Just days after the launch of États Généraux (Estates General) on Bioethics, Marianne Durano, Philosophy Graduate and author of Mon corps ne vous appartient pas (My body doesn’t belong to you), published an article in Le Figaro in which she denounced the “mock debate (…) to supposedly generate consensus not only in terms of medically assisted procreation (MAP) but also surrogacy per se, in the short term”. She states that the issue was “a foregone conclusion”: “The specifically worded business plan was ready and waiting, together with the schedule, media spokesperson and sales reps”. She uses these terms because “regardless of what we think, MAP is a service rather than a treatment”: the different techniques used in medically assisted procreation “are not intended to treat diseased bodies but to technically replace procreation”.

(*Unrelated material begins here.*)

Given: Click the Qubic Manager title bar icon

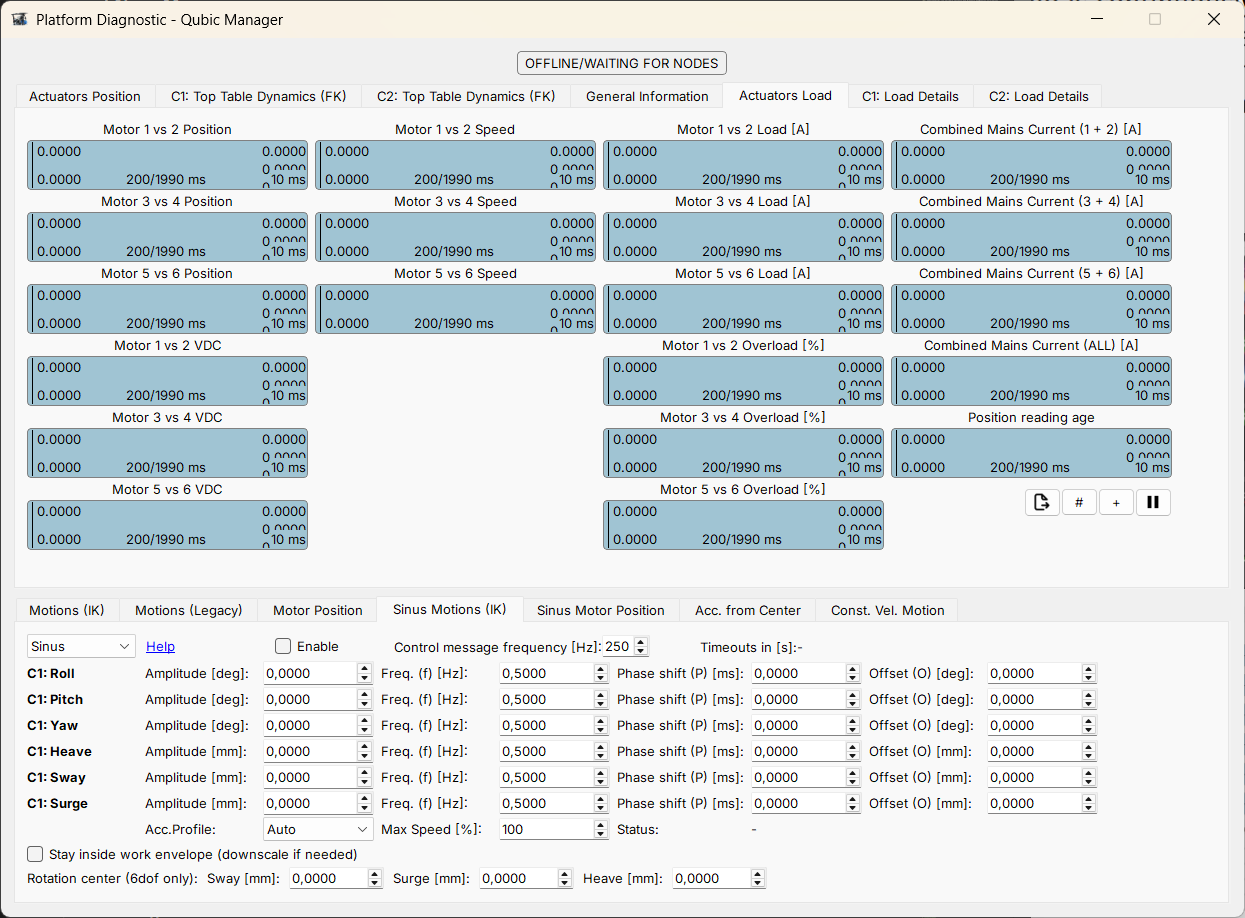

“Public service” or “customer service”? In both cases, “the problem is not personal, but political”. A public service comes under national solidarity, which “isn’t supposed to provide technical services but to look after the most vulnerable”. Making MAP available to single women or homosexuals redefines the role of this national solidarity, “which, from now on, has to manage frustration as well as disease. (…) Financing MAP for women who are biologically fertile when one in three French people give up treatment due to a shortage of money and the number of maternity hospitals has been cut by one-third over the last forty years, is tantamount to using public money for private purposes,” observes the philosopher. Furthermore, “subsidising artificial procreation for healthy women” is tantamount to granting “potentially unconditional and unlimited rights to have a child”, thereby transforming that child into nothing more than an object. Thus, “if biology is no longer a criterion, on what grounds are we depriving a single woman in her sixties from the joys of motherhood?”
However, “there’s still time to refuse the creation of “made-to-order” children. Marianne Durano concludes that, “There’s still time to promote healing medicine versus dehumanising technique”.